To evaluate the performance of the proposed algorithm in the integrity authentication of vector map data, the contour data in Figure 4a was taken as an example for the experiment. First, entities in vector map were divided into groups, and all x-axis coordinates and y-axis coordinates in each group were used as inputs of the hash function to generate an authentication watermark. We then embedded the watermark into the original vector map data using the proposed method. Malicious tamper attacks were carried on the watermarked vector map, as shown in Figure 10a, where an extra entity was added to Region A, an original entity was deleted from Region B, and an original entity was modified in Region C. The results of the tamper localization are shown in Figure 10b.

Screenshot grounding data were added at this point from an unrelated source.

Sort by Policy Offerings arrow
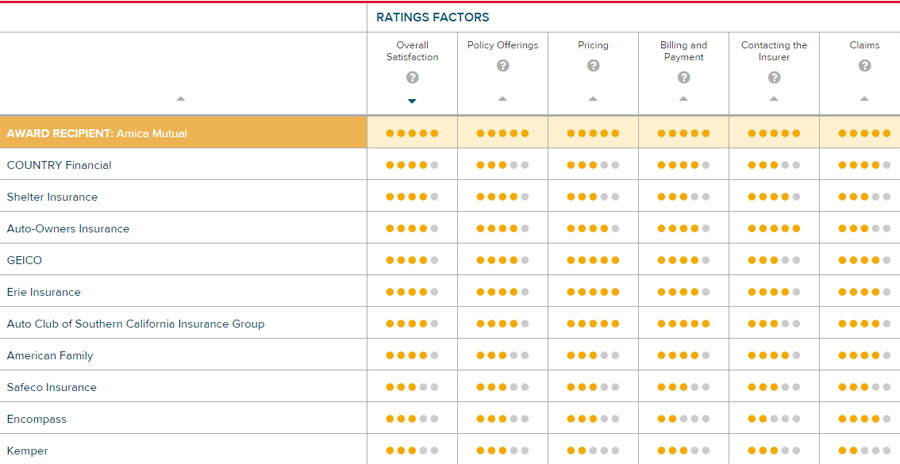900x464 pixels. point(503,99)
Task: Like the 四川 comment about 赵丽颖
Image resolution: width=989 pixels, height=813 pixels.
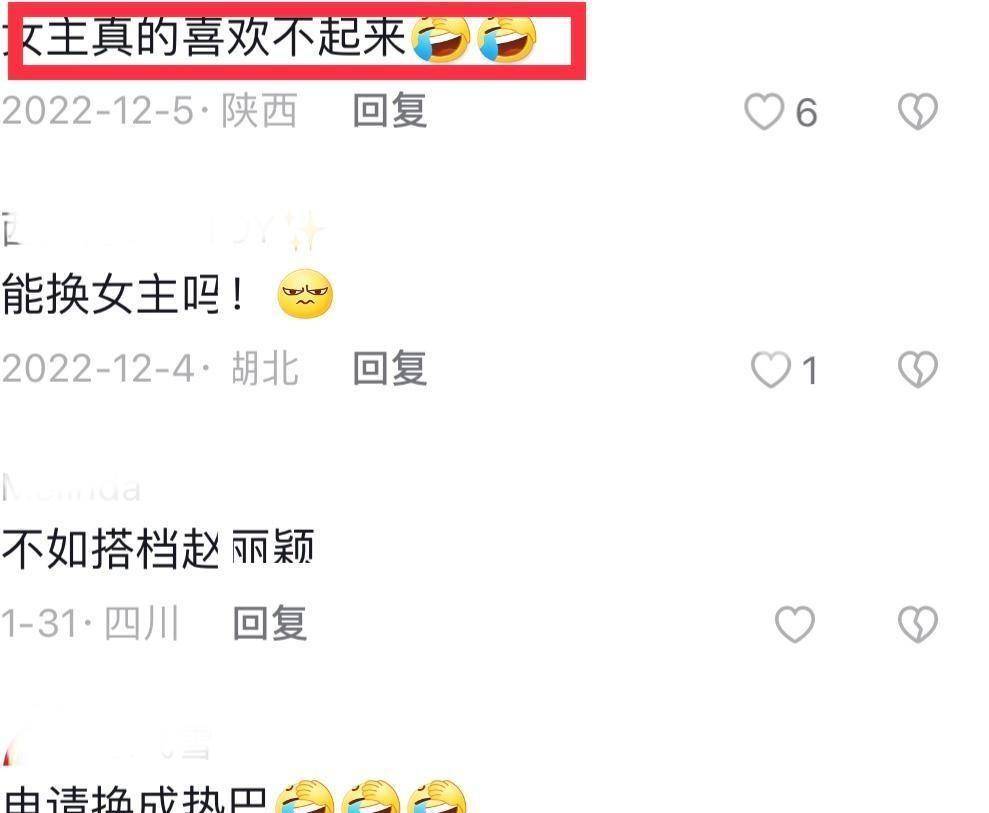Action: click(795, 624)
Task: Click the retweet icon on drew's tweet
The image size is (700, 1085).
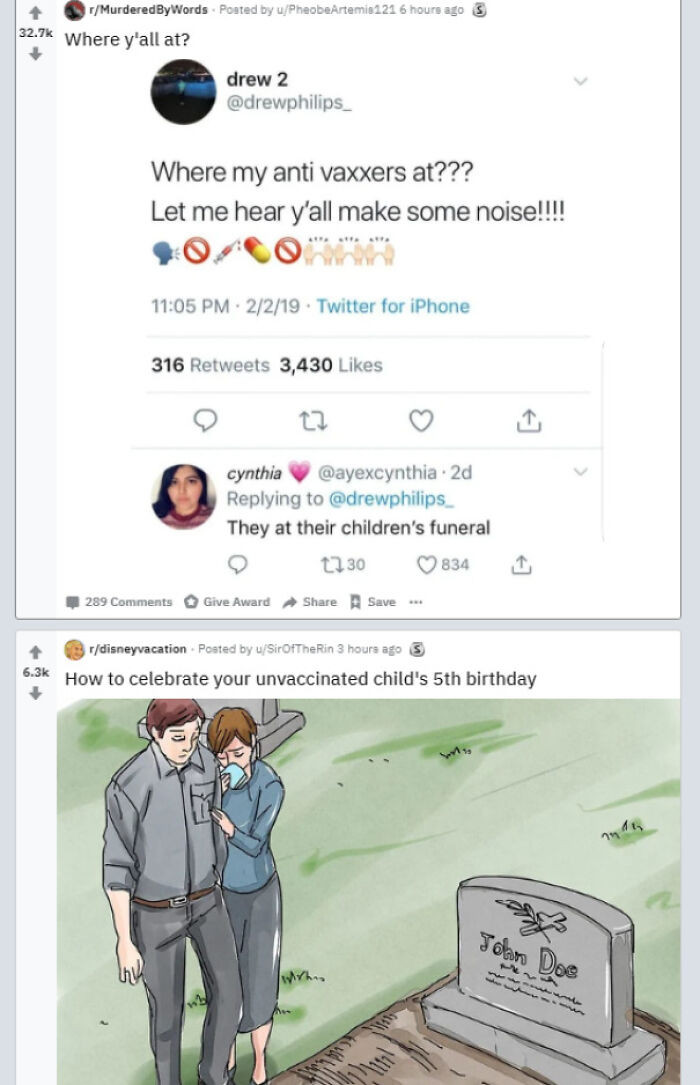Action: (315, 421)
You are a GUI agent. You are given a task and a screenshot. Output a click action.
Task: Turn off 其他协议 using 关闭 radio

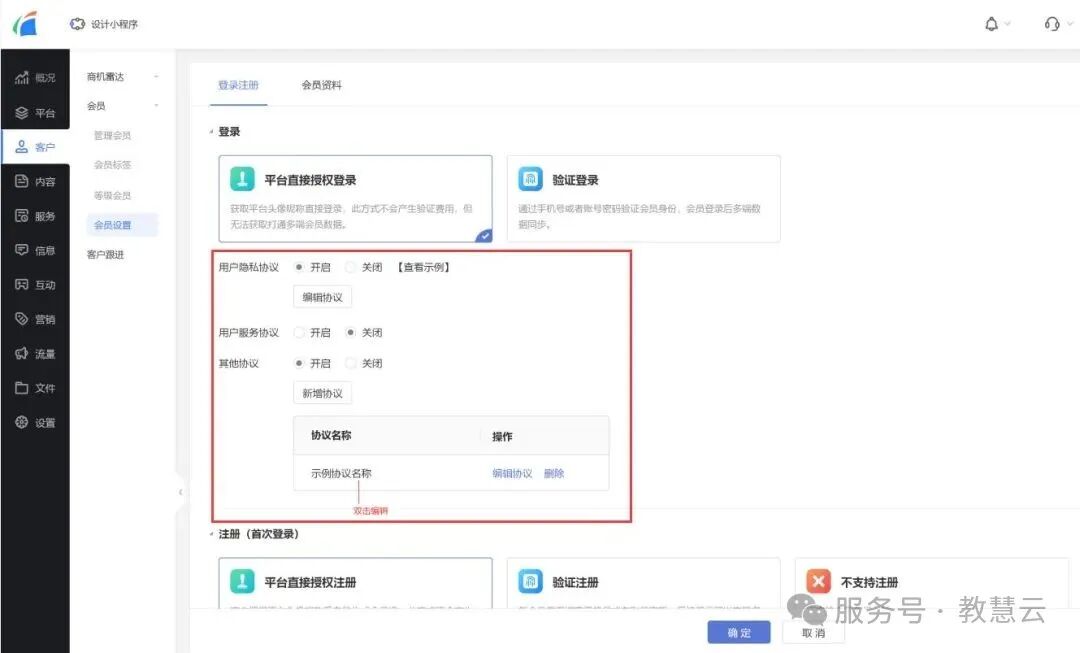(x=350, y=363)
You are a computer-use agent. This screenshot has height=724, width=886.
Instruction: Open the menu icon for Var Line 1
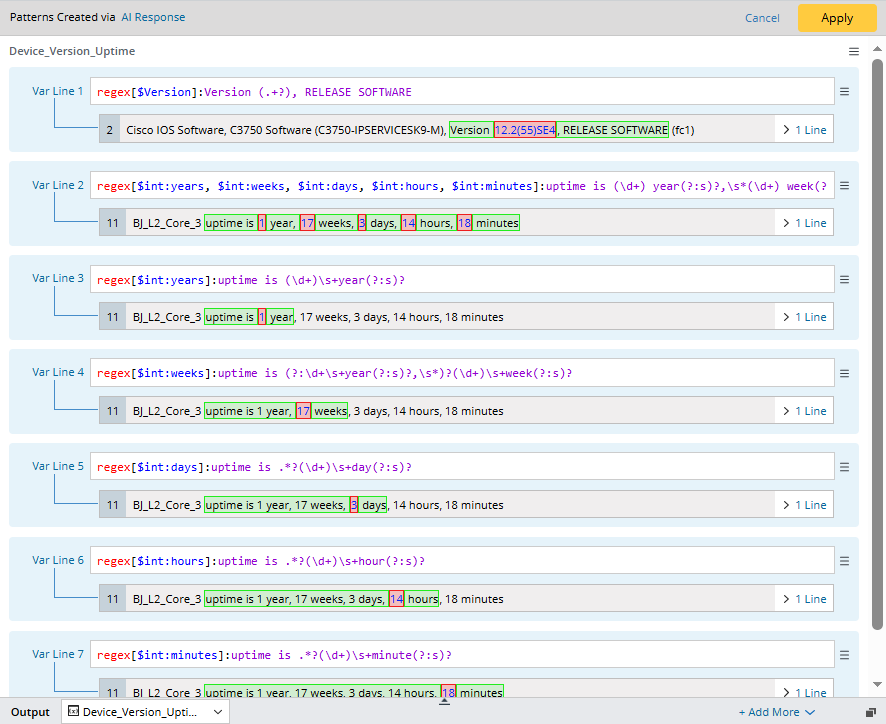(844, 92)
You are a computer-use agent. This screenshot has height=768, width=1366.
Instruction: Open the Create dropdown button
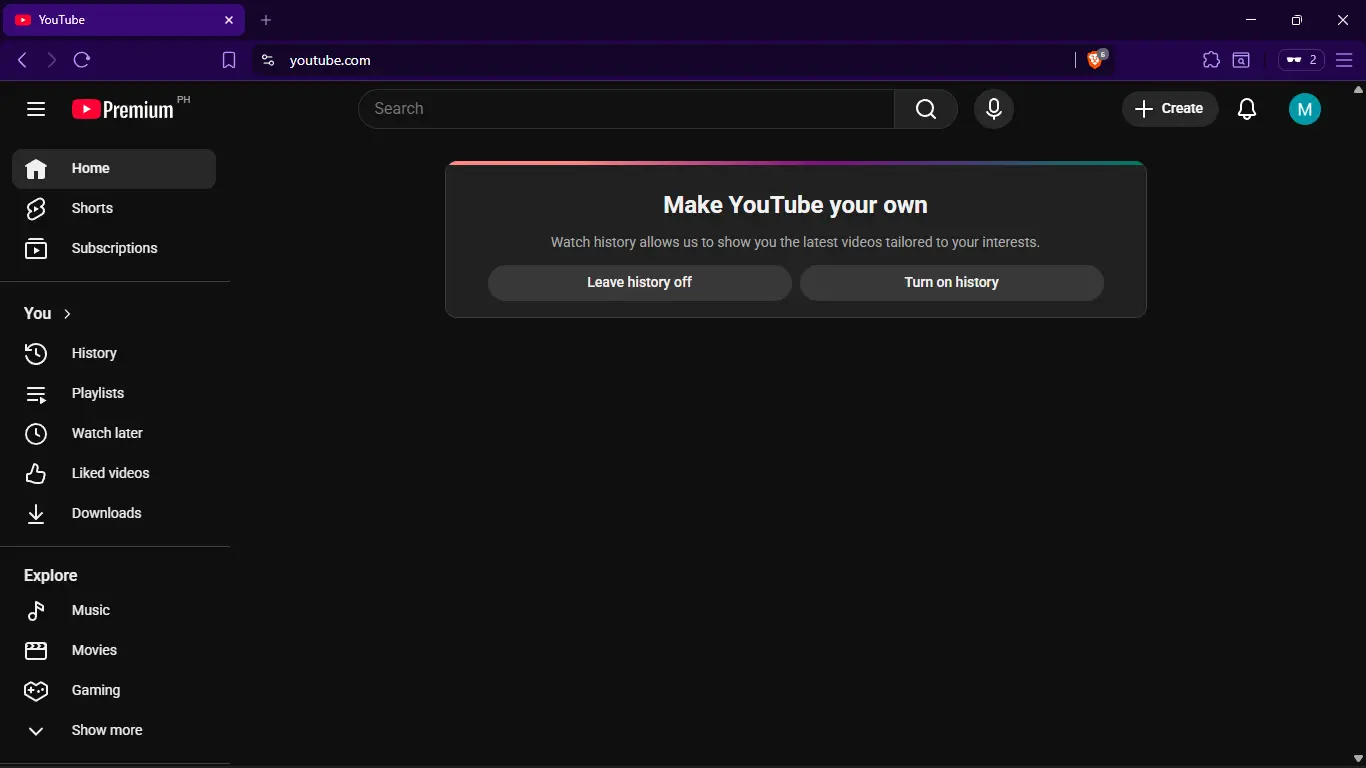point(1170,109)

The experimental results show that the proposed algorithm could be successfully applied to the integrity authentication of vector maps. After the watermarked vector map suffered from malicious tamper attacks on entities, such as addition, deletion, and modification, the proposed method could identify the tampered regions effectively, which exhibited an accurate tamper localization capability.

5. Conclusions

In this study, we proposed a reversible watermarking scheme for vector maps based on multilevel histogram modification, in which the embedding domains were constructed according to vector map features and the watermarks were embedded using the multilevel histogram shifting strategy. The watermarked vector map retained its original data accuracy without affecting the normal use of the map data, and after the watermark extraction, the carrier map data could be recovered losslessly, making the proposed method applicable for various fields, such as vector map integrity authentication and covert communication. The proposed algorithm was able to effectively control the embedding distortion while achieving a large watermark capacity, and it exhibited better embedding performance than other vector map reversible watermarking methods. The next step is to study the reversible watermarking of the vector map data combined with the prediction difference and histogram modification.